I really like the Lamborghini Murciélago LP670-4 Super Veloce, it is a limited edition, it looks like it just escaped from a race track and is probably the best performing Murciélago edition ever, but I also like driving with the top down, so that would mean a Murciélago LP640 Roadster, or perhaps the final series LP650-4 edition, but I'm not so sure about the Grigio Telesto combination with orange.
So I started thinking ... why not a Super Veloce Roadster edition, Lamborghini pulled this trick out of their hat with the Gallardo Performante, so open top driving is also available for the track related cars as the Performante is just the Spyder version of the LP570-4 Superleggera, so the concept of a flagship V12 SV Roadster isn't so farfetched I think.
But there is one little problem ... I don't have the cash to get this in real life, so I have to be happy with a diecast version, but that doesn't exist either, so I started thinking about creating it myself.
I didn't want to ruin an expensive AutoArt 1/18 Super Veloce, so I ordered a second Norev version of the LP670-4 in orange and went looking for a low cost Maisto version of the Murcielago Roadster to take the necessary parts from ... after a few weeks I located a nearly new purple metallic Roadster, the seller didn't have the box anymore so I managed to get hold of it for a very low price.
I now had the two models required to build a Super Veloce Roadster, so time to take them apart, the Maisto wasn't a problem at all, I already opened other Maisto and Bburago models, so I knew where to look for screws ... but the Norev was a totally different story.
Taking the wheels from a Norev LP670-4 isn't difficult, you can then reach the screws that have to go to take the chassis from the bodywork ... but there is a catch with this model, the side sills and lower air intakes are a separate part, and they pull outwards away from the bodywork because they are fitted with pins into the bodywork and the chassis. Norev glued these in place so pulling them away is sure to leave some of the pins behind ... bummer.

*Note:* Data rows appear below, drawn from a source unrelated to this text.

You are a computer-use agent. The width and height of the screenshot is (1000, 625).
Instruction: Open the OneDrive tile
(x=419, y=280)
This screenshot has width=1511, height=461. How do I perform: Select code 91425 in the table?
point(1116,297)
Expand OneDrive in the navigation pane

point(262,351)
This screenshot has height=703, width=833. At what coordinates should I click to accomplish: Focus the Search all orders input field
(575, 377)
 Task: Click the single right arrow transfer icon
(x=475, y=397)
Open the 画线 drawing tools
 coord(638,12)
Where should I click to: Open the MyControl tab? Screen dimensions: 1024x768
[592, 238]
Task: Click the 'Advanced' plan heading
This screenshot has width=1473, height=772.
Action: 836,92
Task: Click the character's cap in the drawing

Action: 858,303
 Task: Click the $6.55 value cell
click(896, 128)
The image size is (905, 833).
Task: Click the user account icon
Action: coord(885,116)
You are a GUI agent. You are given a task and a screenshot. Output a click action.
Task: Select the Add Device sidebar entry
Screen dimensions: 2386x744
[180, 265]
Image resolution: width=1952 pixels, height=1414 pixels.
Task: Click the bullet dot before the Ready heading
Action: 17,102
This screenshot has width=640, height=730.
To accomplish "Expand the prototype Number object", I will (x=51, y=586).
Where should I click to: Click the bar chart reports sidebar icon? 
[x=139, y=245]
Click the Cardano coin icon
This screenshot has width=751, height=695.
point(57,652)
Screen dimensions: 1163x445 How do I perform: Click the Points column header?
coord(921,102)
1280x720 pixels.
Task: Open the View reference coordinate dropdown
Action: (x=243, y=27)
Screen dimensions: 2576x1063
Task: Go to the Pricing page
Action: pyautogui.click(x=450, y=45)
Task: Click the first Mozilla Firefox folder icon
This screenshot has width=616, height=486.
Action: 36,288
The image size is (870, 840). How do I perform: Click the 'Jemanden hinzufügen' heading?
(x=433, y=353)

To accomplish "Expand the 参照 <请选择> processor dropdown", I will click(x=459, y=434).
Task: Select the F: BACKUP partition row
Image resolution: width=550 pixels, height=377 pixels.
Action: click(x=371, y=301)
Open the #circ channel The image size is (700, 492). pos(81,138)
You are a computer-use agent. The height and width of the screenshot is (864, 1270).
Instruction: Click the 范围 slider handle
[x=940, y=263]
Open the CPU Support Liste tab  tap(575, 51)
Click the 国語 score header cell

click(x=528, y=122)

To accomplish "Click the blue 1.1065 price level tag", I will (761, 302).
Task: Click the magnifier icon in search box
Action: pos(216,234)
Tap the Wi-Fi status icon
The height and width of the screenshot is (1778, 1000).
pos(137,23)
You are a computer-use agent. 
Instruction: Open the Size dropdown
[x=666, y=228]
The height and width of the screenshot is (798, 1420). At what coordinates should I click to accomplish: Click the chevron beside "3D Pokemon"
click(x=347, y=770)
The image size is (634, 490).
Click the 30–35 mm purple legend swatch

But I managed to completely strip both cars to the bare bone for some close studying of how to go ahead without ruining them beyond repair ... time to pull the Dremel from the box and cut the roof from the SV. I was planning to use the engine cover, windshield, side windows, side air intakes and the section behind the seats from the Roadster, so I cut away the entire windshield from the SV.
But then I noticed the side windows on the Norev SV are actually one part with the door trim, they just painted the panel over the transparent plastic, amazing. But this led me to cut the original SV side windows to a perfect match with the Roadster ones. And as this would be a fantasy model anyway I decided to create a very special engine cover configuration for it, I cut the central section of the original Roadster engine cover and created a new, glass section using parts of the SV engine cover.
Originally the SV was finished in orange, but I decided to do a full repaint on it, and I went with mat black because I really liked the AutoArt version in Nero Nemesis of the LP670-4 Super Veloce, but I changed a few things, naturally the orange brake calipers and glossy black wheels remained, they look perfect underneath this shade. But I went for a very special, hollow style orange SV script on the side.
And as the outside was a combination of black and orange, I pulled these shades into the interior too, the seats got repainted with an orange mid-section and black outer parts, the door panels became orange too while I kept the grey shade on the top, this is a Roadster after all, and straight from the factory the Murciélago Roadster has a two tone interior, the driver seat and the passenger seat used different leather, here on my SV Roadster version the dashboard has a two tone look, grey and black, so I used the same grey on the door panels to keep the look together.
As I was customizing the interior anyway I didn't want to put the original Norev four point seat belts back into it, so I ordered a new set online and bought orange belt material for it, these multi point 1/18 scale seat belts aren't the easiest to put together, but some patience and super glue can go a long way, and after several hours I managed to put together two sets to be installed into this amazing open top Super Veloce.
When putting the car together after all the parts and small details were ready I noticed I overlooked one thing, the Murciélago Roadster has glossy black side panels for the shoulder mounted air intakes, now I could paint these in mat black like the rest of the bodywork, but I imagined that would be too much, so instead I put a high gloss top coat onto parts of the doors, the difference between the mat black and the glossy black might not be visible at first glance, but when you do notice it you just know it should be like this, therefore I also kept the exterior rear view mirror housings in glossy black.
The overall look of the Lamborghini Murciélago LP670-4 Super Veloce Roadster in this color combination is very intimidating if you ask me, the use of orange combined with mat black is something we now see a lot on the new Aventador, but this custom made 1/18 diecast clearly shows the 'old' Murciélago looks at least as nice in this Italian handmade suit.
Sure this is a fantasy model, it does not exist in real life (at least I don't think it does), but that doesn't mean some lucky owner out there couldn't be persuaded to convert his Murciélago Roadster (be it the original 6.2 or the LP640 version) into a Super Veloce look alike ... I'm sure Automobili Lamborghini SpA can deliver the required parts to a body shop if you can afford it, perhaps a Roadster that was caught in a 'fender bender' with front and rear damage, that would be a great base to create this great looking lady in real life.